Your goal: Below are the records; collect from them each line containing the string "status".

======== Data records

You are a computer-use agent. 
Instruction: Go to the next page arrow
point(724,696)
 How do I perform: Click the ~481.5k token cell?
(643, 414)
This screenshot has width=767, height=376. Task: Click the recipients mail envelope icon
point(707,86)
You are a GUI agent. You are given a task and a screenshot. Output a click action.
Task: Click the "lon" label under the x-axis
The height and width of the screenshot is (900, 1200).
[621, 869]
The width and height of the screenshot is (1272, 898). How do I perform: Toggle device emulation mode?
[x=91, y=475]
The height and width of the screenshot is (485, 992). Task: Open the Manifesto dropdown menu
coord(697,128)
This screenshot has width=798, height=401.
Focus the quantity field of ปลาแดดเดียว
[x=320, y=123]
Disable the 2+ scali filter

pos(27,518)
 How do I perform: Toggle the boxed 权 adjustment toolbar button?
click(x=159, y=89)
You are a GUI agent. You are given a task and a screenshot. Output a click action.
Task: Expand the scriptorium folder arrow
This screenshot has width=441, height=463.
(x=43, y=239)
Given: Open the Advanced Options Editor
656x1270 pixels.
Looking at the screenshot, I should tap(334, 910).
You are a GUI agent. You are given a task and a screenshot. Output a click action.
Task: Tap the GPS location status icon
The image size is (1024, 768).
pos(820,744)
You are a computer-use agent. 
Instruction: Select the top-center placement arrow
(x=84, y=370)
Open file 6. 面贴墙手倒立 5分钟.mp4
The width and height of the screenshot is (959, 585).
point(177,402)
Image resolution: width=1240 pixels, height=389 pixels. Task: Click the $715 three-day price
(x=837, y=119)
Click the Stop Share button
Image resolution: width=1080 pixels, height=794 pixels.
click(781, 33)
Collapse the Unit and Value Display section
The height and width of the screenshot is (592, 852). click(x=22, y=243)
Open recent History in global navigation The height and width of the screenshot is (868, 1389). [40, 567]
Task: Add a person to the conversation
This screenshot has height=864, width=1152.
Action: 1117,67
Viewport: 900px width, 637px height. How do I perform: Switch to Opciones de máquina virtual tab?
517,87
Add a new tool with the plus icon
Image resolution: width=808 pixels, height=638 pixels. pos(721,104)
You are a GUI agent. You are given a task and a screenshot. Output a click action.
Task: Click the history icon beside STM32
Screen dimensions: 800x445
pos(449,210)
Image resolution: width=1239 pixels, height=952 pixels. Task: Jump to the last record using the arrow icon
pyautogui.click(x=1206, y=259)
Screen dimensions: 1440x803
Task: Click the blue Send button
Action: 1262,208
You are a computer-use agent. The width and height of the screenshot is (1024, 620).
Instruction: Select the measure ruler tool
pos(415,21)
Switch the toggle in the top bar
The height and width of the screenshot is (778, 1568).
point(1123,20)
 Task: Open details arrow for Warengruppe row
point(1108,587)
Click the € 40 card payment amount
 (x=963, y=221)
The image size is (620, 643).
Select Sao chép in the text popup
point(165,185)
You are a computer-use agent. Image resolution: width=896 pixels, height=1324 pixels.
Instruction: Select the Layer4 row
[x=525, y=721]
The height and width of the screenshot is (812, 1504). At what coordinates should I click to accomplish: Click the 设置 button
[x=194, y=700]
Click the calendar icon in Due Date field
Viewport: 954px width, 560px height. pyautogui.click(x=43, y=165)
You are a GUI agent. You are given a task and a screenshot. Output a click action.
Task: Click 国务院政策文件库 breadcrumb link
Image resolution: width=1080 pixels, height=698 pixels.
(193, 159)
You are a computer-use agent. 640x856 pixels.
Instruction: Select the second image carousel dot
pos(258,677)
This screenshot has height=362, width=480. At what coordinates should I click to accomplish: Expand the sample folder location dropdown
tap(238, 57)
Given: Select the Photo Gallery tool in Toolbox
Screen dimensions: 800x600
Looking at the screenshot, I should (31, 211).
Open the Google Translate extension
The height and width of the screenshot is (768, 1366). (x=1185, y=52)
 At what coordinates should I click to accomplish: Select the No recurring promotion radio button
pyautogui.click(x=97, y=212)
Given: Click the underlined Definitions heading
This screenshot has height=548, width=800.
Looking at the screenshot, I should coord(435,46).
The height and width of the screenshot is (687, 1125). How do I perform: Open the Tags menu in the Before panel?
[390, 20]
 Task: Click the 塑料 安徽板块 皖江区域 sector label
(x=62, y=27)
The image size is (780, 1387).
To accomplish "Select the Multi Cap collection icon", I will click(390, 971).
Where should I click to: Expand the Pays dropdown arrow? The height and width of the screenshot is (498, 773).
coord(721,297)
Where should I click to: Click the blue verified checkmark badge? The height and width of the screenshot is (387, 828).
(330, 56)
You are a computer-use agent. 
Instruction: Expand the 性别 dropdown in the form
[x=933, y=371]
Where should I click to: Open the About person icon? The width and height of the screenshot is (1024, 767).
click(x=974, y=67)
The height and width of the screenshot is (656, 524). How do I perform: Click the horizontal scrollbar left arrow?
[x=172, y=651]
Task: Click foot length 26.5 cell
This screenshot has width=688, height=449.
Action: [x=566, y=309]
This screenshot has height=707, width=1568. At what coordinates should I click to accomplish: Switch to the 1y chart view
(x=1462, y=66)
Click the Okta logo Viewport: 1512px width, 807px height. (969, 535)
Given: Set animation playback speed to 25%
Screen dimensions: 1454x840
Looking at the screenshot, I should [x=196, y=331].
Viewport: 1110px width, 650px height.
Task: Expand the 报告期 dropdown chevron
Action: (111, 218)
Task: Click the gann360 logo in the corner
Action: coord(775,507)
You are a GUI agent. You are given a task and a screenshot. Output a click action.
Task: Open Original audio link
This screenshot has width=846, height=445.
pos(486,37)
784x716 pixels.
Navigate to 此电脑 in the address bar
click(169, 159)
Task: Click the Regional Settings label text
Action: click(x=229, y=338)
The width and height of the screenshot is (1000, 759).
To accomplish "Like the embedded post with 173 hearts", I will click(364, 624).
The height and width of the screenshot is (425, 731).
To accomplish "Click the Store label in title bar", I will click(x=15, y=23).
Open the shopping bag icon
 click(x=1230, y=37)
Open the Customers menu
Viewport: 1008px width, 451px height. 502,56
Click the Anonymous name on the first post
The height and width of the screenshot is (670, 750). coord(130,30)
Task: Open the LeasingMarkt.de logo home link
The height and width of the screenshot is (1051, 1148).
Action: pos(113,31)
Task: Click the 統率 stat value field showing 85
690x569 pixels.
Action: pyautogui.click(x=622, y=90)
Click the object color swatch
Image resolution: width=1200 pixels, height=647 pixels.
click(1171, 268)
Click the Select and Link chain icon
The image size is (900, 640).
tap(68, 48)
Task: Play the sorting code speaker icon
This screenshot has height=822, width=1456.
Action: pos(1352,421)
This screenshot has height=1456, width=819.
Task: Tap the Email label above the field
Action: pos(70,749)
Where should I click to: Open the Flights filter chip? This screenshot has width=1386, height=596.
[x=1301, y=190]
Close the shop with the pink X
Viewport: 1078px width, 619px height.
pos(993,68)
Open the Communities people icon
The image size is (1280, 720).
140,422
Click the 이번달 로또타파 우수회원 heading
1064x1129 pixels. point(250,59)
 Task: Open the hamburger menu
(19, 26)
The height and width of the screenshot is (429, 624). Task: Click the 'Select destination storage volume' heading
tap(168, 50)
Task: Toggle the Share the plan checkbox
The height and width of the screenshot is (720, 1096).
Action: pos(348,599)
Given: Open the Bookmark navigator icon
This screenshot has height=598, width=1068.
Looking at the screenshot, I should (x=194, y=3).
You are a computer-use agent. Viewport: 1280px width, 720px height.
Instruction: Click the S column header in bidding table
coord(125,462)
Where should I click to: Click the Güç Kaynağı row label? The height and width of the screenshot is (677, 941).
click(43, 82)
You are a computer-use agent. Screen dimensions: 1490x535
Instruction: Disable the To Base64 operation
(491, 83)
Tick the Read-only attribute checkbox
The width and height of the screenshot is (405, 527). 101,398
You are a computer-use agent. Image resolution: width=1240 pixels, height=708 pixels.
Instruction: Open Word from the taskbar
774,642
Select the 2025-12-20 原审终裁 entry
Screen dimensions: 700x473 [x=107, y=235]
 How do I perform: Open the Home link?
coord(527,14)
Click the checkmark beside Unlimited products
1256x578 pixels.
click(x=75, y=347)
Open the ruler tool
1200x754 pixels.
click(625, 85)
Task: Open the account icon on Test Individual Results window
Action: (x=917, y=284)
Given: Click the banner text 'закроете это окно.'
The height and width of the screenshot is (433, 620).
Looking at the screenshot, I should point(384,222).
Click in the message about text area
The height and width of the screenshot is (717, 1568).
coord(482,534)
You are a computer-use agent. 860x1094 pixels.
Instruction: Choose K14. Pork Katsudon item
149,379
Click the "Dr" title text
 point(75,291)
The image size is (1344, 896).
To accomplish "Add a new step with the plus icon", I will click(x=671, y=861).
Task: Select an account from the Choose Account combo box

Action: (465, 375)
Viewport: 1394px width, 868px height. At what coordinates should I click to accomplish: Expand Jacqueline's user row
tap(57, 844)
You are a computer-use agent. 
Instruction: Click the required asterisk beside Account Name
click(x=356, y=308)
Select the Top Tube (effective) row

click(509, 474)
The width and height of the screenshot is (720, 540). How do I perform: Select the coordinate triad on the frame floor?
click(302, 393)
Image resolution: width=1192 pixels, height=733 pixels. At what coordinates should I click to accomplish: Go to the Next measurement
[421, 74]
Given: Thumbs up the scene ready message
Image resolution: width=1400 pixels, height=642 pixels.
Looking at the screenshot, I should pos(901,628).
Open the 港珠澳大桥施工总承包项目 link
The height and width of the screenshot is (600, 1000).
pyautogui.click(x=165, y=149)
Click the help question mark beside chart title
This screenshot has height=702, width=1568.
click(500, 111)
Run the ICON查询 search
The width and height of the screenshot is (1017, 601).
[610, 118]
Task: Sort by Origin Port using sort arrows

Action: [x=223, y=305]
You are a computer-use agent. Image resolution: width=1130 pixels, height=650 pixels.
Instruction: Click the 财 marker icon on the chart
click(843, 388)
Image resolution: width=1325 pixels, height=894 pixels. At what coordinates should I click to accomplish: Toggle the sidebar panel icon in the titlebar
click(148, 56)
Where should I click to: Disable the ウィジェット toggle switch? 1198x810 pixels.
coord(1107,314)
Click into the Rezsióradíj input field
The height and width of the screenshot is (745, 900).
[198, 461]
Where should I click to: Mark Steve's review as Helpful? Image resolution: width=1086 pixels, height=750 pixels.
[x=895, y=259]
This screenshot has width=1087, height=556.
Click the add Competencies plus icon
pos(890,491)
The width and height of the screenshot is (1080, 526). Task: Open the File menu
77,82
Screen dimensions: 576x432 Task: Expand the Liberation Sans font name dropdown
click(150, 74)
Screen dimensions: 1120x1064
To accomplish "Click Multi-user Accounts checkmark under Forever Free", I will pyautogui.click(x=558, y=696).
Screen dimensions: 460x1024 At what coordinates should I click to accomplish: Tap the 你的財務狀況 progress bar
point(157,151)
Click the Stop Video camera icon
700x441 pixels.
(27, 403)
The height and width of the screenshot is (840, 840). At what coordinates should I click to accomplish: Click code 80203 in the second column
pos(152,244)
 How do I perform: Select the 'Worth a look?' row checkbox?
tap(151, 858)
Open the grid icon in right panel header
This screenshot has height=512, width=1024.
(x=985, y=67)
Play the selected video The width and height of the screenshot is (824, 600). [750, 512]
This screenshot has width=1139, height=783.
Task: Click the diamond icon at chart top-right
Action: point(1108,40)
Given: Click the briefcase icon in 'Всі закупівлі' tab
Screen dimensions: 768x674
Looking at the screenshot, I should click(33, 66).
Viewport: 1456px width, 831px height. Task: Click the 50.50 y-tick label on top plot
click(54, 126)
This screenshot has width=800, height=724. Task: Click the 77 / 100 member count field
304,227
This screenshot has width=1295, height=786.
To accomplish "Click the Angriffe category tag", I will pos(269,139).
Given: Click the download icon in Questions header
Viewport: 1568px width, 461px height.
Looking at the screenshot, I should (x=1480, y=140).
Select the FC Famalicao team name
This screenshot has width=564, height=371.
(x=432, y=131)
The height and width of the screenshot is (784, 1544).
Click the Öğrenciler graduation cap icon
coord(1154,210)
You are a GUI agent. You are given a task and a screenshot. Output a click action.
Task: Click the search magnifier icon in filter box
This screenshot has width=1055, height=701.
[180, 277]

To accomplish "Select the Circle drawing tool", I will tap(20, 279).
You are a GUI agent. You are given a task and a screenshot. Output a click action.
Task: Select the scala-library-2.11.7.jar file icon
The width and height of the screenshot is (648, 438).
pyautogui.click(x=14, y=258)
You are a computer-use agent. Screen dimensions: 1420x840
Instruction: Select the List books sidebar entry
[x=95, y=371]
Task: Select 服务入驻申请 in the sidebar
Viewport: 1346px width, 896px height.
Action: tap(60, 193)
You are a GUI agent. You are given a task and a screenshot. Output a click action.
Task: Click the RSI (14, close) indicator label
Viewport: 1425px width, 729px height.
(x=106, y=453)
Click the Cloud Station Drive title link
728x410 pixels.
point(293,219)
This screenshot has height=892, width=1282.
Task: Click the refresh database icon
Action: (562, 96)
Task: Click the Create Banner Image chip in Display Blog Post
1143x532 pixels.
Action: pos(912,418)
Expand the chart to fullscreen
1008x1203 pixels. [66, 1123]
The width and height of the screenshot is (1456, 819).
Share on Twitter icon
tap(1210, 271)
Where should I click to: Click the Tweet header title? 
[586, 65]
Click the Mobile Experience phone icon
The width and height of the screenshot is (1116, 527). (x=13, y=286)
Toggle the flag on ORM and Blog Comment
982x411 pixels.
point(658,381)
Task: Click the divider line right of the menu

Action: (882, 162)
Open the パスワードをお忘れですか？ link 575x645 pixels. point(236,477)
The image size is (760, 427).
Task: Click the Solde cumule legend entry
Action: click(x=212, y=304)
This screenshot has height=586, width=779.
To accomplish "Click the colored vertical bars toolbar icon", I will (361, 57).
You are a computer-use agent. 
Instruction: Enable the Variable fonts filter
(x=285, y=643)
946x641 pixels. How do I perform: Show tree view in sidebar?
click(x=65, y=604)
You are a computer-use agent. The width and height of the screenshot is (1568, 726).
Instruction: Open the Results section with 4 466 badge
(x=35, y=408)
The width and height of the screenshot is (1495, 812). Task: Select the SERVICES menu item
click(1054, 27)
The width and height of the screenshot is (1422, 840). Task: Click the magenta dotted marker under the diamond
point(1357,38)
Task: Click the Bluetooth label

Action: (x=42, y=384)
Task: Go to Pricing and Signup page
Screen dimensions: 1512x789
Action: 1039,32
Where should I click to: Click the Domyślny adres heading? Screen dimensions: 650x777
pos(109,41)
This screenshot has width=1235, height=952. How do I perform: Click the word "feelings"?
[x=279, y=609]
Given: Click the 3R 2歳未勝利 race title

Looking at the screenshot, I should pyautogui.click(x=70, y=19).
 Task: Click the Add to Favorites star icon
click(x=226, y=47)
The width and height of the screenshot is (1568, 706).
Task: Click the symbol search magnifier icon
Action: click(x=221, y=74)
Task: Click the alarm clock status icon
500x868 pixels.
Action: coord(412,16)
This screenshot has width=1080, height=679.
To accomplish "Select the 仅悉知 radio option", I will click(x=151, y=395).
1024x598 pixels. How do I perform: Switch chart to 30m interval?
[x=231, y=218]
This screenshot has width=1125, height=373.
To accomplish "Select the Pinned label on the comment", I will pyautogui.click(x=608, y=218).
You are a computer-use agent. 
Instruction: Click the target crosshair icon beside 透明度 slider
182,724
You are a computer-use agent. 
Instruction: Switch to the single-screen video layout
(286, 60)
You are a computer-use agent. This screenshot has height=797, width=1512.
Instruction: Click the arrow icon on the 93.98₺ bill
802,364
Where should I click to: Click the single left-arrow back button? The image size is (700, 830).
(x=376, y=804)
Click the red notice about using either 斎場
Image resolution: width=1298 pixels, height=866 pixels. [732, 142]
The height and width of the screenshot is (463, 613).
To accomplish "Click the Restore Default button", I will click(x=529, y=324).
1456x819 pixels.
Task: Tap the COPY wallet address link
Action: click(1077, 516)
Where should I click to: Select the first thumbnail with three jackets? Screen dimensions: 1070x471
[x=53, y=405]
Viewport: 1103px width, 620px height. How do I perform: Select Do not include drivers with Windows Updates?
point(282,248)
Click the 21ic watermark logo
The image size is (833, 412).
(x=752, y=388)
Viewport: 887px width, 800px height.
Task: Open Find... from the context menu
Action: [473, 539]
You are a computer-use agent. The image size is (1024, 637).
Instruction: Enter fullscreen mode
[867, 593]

================

Your solution:
Task: Tap the GPS location status icon
Task: Click the alarm clock status icon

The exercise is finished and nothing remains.